The Effect of Urgent Care in the Healthcare Recruitment Landscape
Urgent Care centers are opening and growing rapidly throughout the country. With the large influx of newly insured patients and the desire for convenience, Urgent Care centers are becoming ever more popular. While this is good news for patients who can’t take time off of work to visit their primary care provider, it means trouble ahead for healthcare recruiters across the country.
As the physician shortage continues to loom, the demand for APCs continues to grow at a faster rate than the supply, and patients migrate to a more retail medicine model, both Urgent Care centers and traditional primary care practices are beginning to feel the strain.
Difficulty Recruiting Primary Care Physicians
The shortage of Family Medicine and Internal Medicine physicians is not news to most physician recruiters. As more Americans become insured, the need for primary care physicians will only continue to increase and many practices already find it exceedingly difficult to recruit enough Family Medicine and Internal Medicine physicians. Urgent Care centers draw from this same pool of potential candidates and are similarly finding that staffing their centers is a constant challenge. Many Urgent Care centers have already closed due to their inability to hire enough physicians to meet demand, and those that do attract enough primary care candidates are drawing many of those physicians away from traditional primary care practices.
Strain on Preventative Care
Urgent Care centers offer a high degree of flexibility, with the option of per diem work, part-time work, and often 3 to 4 day work weeks. This flexibility is great for physician candidates, but can decrease the number of primary care physicians available for preventative care that can decrease healthcare costs and manage complex chronic diseases. Due to the rotating schedules of these Urgent Care providers, patients will rarely be able to establish long-term relationships with physicians that can improve quality of care and the likelihood of a patient following through with recommended treatments.
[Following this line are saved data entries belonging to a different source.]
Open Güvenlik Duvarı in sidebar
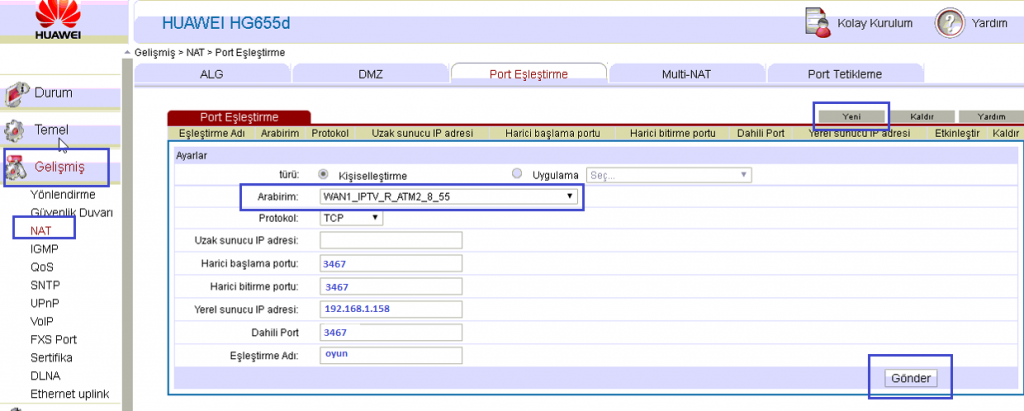The width and height of the screenshot is (1024, 411). click(71, 212)
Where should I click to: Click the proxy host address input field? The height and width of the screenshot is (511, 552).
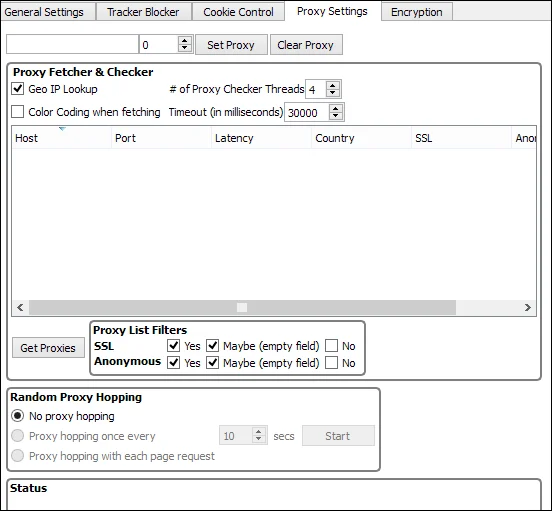point(72,44)
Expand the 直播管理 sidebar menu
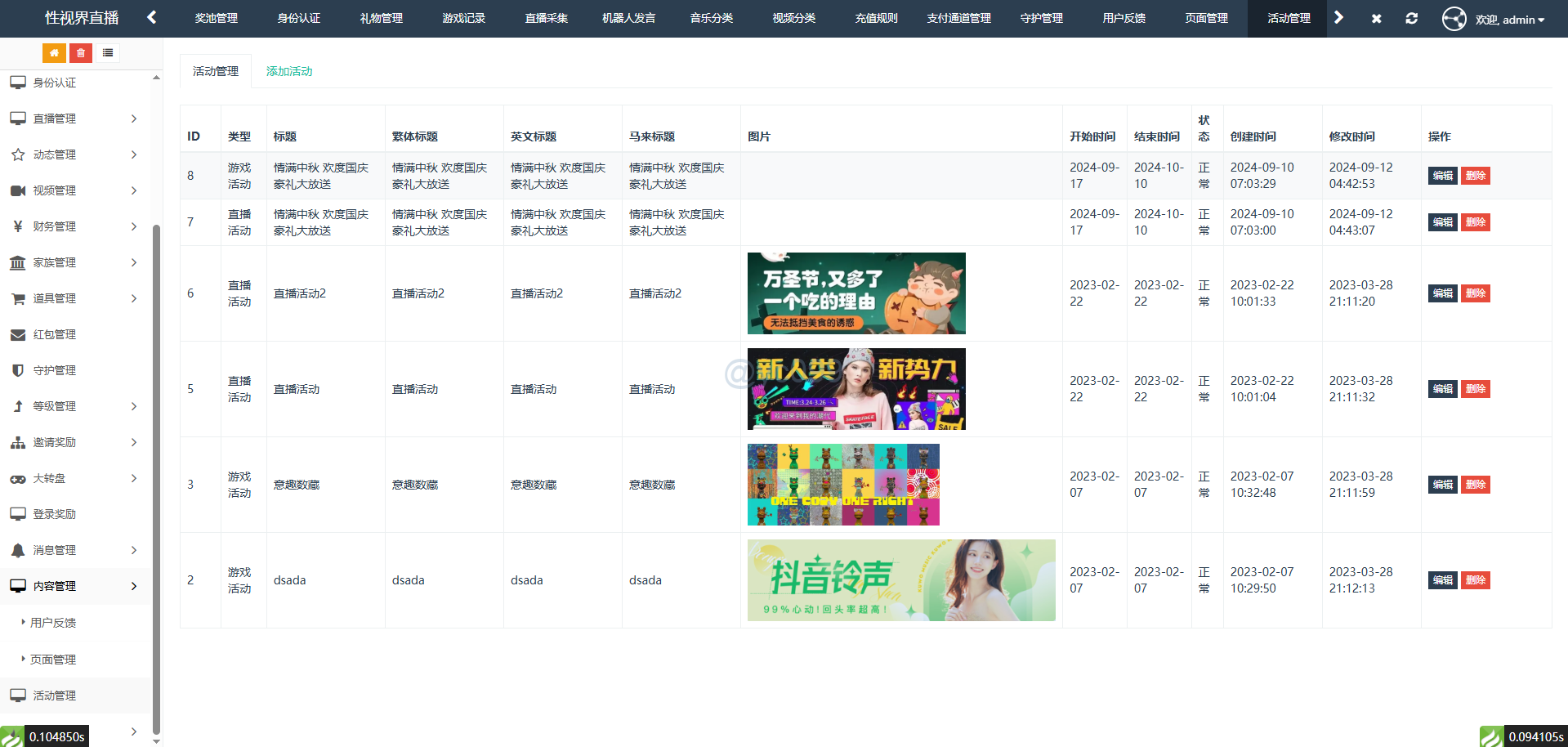The width and height of the screenshot is (1568, 747). tap(75, 119)
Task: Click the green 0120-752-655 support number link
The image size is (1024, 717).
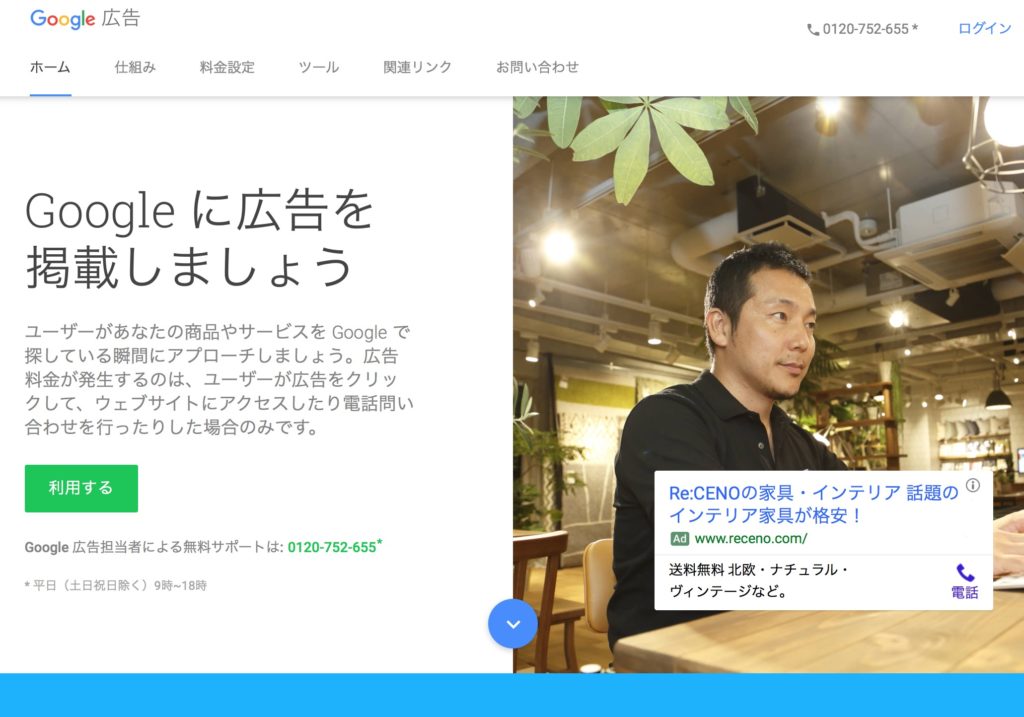Action: (334, 547)
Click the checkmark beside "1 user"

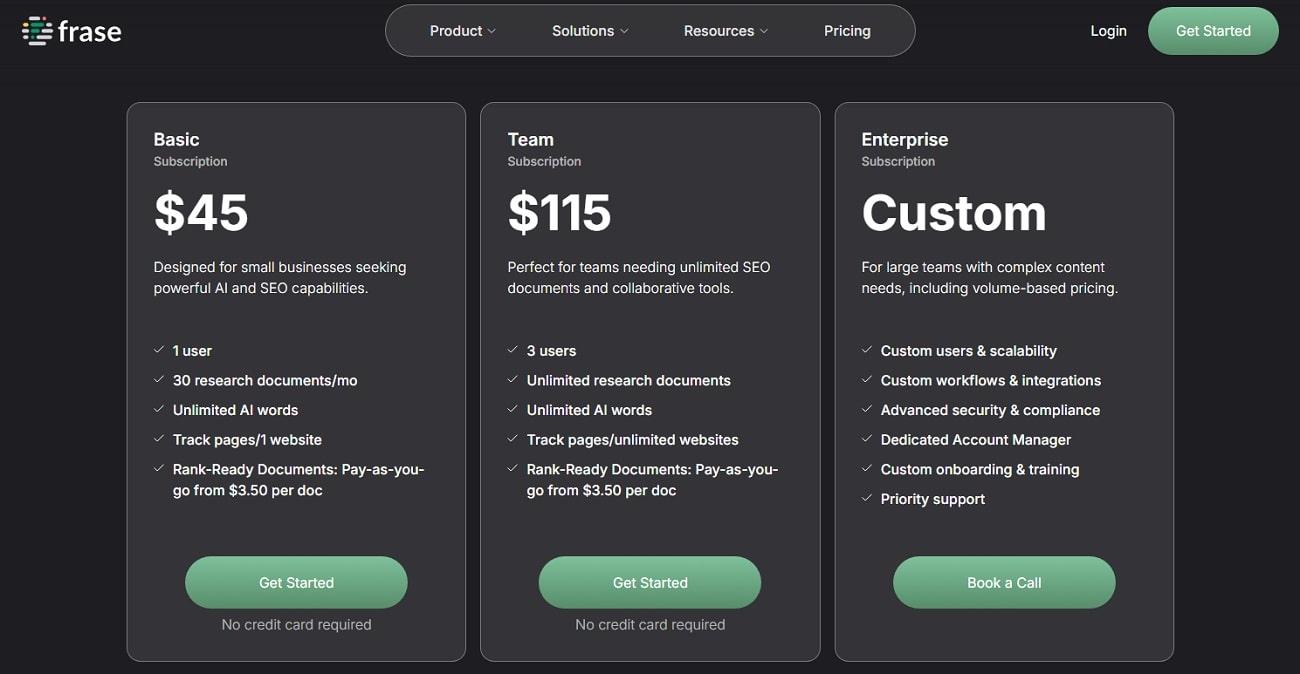point(159,350)
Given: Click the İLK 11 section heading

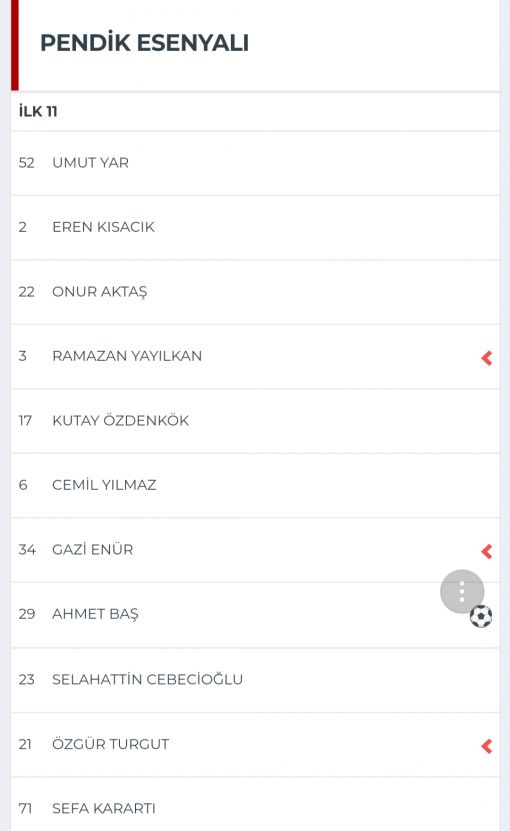Looking at the screenshot, I should (38, 111).

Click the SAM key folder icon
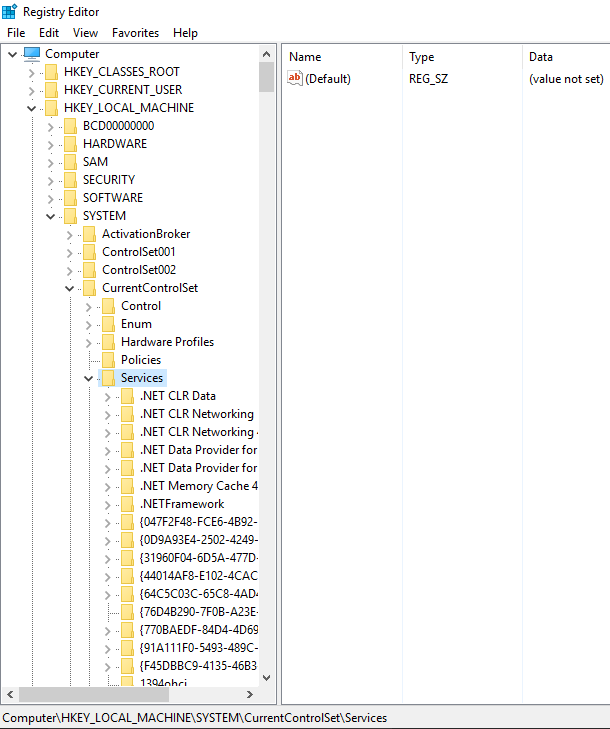pos(70,162)

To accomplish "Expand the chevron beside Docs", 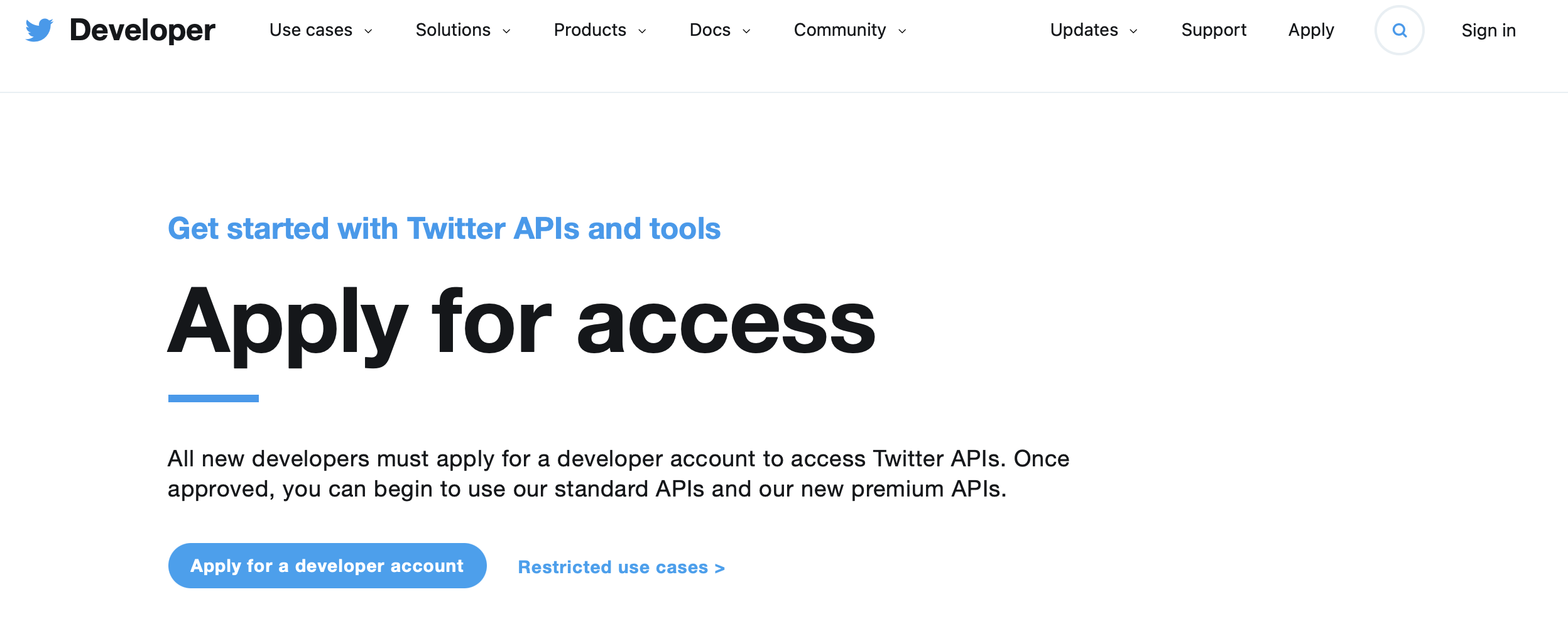I will click(746, 31).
Demand for Physician Extenders
The shortage of Physician Assistants and Nurse Practitioners is also acute in today’s healthcare landscape. Facing staffing challenges, both Urgent Care centers and primary care practices are attempting to recruit these advanced practice providers in order to offset the lack of physicians. Once again, both traditional and urgent care practices are competing or the same pool of prospective candidates, exacerbating the difficulties each are facing in recruiting enough providers to meet patient demand. Additionally, competition from retail clinics is also pulling these providers out of Urgent Care and primary care practices.
Conclusion:
There is no easy way to currently solve the issues that the proliferation of Urgent Care centers are causing in the healthcare recruitment landscape. As both primary care and Urgent Care continue to compete for the same pool of candidates, both will also have to find ways to make their positions more appealing in a variety of ways:
- Urgent Care centers will need to emphasize the flexibility of their employment models, as well as the level of acuity providers will be seeing on-site, in order to attract quality candidates.
- Primary Care practices will need to continue to attract physicians committed to creating long-term relationships with patients and within the community, as well as those who desire a predictable schedule and family friendly hours.
- Both practice models will need to find ways to utilize new technology (including telemedicine) to meet increasing patient demand with fewer on-site providers.